釣りを続けていると、釣り場や対象魚に合わせてリールが増えていくことは珍しくありません。PEライン、ナイロンライン、フロロカーボンなど使うラインが変われば、毎回巻き替えるより専用リールを用意した方が快適に釣りができます。
一方で、リールの数が増えるほど収納場所や管理の問題も出てきます。この記事では、陸っぱり中心の釣り人がどの程度リールを所有すると便利なのか、用途別の使い分けや効率的な管理方法について解説します。
釣り用リールの所有数に決まりはあるのか
釣り人が所有するリールの数には決まった正解はありません。初心者なら1~2個でも十分楽しめますが、釣りの種類が増えるほど必要なリール数も自然と増えていきます。
例えばシーバス、アジング、エギング、チヌ釣り、投げ釣りなど複数のジャンルを楽しむ場合、同じリールで全て対応するのは難しくなります。理由は、必要なラインの太さや種類、リールのサイズが大きく異なるためです。
釣行ごとにラインを巻き替える方法もありますが、頻繁に交換すると時間や手間がかかり、ラインの劣化確認も必要になります。そのため、ある程度釣りをする人ほど用途別にリールを分ける傾向があります。
陸っぱり中心なら3~5個程度でも十分対応できる
陸っぱりを中心に幅広く釣りを楽しむ場合、まずは3~5個程度のリールがあると多くの釣りに対応できます。
例えば以下のような組み合わせです。
- 1000番クラス:アジング、メバリング用
- 2500番クラス:エギング、チヌ、ライトゲーム用
- 3000番クラス:シーバス、万能用
- 4000~5000番クラス:ショアジギング、投げ釣り用
このように役割を分けることで、釣り場に合わせてすぐ準備できるメリットがあります。
ライン別にリールを用意するメリット
釣りではラインの種類によって性能や向いている釣りが変わります。
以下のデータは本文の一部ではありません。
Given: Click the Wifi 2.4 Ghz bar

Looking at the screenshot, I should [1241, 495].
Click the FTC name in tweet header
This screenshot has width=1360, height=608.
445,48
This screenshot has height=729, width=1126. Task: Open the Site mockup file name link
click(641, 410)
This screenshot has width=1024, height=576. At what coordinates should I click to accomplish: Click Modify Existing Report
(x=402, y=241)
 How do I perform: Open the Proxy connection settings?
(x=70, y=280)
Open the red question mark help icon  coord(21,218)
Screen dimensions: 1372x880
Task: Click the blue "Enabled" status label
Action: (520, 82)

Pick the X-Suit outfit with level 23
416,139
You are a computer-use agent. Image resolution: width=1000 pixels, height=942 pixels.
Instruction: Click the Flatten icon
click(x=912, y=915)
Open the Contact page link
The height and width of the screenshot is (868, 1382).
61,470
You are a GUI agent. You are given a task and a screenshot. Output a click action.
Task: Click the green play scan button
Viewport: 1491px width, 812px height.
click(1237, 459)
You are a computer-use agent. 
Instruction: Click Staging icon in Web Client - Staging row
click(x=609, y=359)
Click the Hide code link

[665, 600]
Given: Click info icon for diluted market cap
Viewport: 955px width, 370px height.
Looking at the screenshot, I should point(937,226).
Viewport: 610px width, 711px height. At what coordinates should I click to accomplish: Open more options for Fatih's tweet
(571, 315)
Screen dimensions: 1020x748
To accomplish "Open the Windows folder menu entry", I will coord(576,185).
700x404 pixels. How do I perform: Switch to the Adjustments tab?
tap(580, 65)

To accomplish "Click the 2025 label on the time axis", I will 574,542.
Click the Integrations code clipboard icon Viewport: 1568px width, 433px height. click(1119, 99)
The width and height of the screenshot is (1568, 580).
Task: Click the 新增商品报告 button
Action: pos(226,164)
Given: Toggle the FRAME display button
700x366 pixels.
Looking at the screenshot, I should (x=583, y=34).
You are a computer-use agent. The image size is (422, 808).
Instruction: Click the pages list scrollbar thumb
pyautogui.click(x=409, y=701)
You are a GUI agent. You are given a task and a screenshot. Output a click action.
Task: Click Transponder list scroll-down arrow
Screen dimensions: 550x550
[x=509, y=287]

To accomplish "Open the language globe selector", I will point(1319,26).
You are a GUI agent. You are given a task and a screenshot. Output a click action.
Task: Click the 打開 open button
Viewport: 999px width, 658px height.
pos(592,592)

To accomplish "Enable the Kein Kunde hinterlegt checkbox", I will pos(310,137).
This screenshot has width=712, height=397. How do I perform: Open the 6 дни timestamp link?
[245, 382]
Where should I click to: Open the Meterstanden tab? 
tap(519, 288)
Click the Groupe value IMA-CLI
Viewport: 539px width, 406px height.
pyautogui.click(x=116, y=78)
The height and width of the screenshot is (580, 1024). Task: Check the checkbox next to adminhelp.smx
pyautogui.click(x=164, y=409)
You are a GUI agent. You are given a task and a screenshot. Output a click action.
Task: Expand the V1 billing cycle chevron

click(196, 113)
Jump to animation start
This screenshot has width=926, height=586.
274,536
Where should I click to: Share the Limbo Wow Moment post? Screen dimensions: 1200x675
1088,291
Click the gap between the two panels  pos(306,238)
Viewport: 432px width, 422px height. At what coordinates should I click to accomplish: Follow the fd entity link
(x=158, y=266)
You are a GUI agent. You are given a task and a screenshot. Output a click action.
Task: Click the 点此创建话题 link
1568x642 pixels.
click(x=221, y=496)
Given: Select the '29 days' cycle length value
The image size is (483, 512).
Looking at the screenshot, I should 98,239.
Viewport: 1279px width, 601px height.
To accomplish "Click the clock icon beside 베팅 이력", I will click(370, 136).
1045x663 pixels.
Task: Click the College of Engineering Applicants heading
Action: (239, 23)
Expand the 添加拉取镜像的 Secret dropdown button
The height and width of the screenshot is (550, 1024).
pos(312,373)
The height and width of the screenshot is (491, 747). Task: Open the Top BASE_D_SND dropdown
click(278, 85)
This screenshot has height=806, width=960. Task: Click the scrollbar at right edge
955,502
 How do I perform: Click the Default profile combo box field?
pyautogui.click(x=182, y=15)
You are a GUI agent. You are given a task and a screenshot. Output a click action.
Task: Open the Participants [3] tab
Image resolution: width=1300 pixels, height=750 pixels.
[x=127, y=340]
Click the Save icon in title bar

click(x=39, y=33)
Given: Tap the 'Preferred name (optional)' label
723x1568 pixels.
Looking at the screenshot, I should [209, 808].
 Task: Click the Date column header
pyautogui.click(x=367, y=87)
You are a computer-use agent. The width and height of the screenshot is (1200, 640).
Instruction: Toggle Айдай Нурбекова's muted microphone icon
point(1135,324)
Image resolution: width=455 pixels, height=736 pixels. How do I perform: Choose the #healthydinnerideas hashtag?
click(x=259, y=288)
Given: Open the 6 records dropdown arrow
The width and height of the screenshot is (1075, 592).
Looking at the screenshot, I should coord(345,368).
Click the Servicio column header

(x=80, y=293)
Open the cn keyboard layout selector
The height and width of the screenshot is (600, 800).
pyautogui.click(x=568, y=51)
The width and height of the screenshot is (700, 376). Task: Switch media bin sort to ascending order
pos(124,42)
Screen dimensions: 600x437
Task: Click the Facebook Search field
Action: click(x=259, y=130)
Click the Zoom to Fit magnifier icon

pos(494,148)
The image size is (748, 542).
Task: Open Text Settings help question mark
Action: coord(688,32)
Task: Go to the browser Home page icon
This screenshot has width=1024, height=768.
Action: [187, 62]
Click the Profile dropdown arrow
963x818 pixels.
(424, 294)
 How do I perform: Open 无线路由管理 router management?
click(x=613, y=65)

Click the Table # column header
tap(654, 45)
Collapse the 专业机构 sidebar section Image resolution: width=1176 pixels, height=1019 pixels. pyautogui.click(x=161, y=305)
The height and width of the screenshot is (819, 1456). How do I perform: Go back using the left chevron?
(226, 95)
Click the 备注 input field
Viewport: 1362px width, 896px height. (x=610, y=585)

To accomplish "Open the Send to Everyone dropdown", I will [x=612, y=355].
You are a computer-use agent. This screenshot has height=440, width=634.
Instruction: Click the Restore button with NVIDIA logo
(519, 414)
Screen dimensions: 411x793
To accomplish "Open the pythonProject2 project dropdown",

そのため、ラインごとにリールを分ける考え方は非常に合理的です。
例えばPE1号を巻いた3000番リールなら、飛距離や感度が求められるシーバスやライトショアジギングに向いています。一方、フロロ0.4号を巻いた1000番リールなら、細いラインを使うアジングで扱いやすくなります。
また、ナイロン4号を巻いたリールを家族用として準備しておけば、初心者でも扱いやすく、釣行時にライン交換をする必要がありません。
複数のリールを持つことは単なるコレクションではなく、「釣り場で迷わずすぐ使える状態を作る」という意味があります。
リールを増やしすぎるデメリット
便利な一方で、リールを増やしすぎると管理が大変になります。長期間使わないリールはラインが劣化したり、ドラグやベアリングのメンテナンスが必要になったりします。
例えば数年間使っていない投げ釣り用リールがある場合、今後本当に使用する予定があるのか考えることも大切です。釣りのスタイルが変わった場合は、整理することで新しい道具を購入する資金にもできます。
特に同じ番手のリールを複数所有している場合は、使用頻度や役割を見直すことで、必要な数に整理しやすくなります。
家族釣りと趣味釣りでリールを分ける考え方
家族と釣りに行く場合、自分用の高性能リールとは別に、初心者でも扱いやすいリールを用意しておくと便利です。
例えば、家族用には2500番程度のナイロンラインを巻いたリールを複数準備しておくと、仕掛け交換やトラブル対応が簡単になります。
一方で、自分が本格的に狙う魚には専用リールを使うことで、釣果や釣りの楽しさを高めることができます。趣味用と共有用を分けることで、道具への不満も減ります。
釣り人がリールを整理するときの判断基準
リールを整理する場合は、所有数ではなく「そのリールが必要な場面があるか」で判断すると良いでしょう。
残す価値が高いリールは、以下のようなものです。
- 半年以内に使用している
- 特定の釣り専用として役割がある
- 予備として必要
- 家族や友人用として使う
逆に、何年も使わず用途も重複しているリールは整理候補になります。
釣り道具は増えること自体が悪いわけではありません。自分の釣り方に合った数を持つことが、快適な釣行につながります。
まとめ|リールの数は釣り方に合わせて決める
釣り用リールの適正数は人によって違います。ライトゲームから大型魚狙いまで幅広く楽しむ人なら、用途別に複数所有するのは自然なことです。
特にラインの種類や太さを頻繁に変える場合は、専用リールを用意することで釣行準備が楽になり、釣り場でもすぐ対応できます。
ただし、重要なのは数を増やすことではなく、自分が実際に使う釣りに必要なリールを揃えることです。自分の釣りスタイルを基準に、必要な道具だけを残していくことが理想的なリール管理と言えます。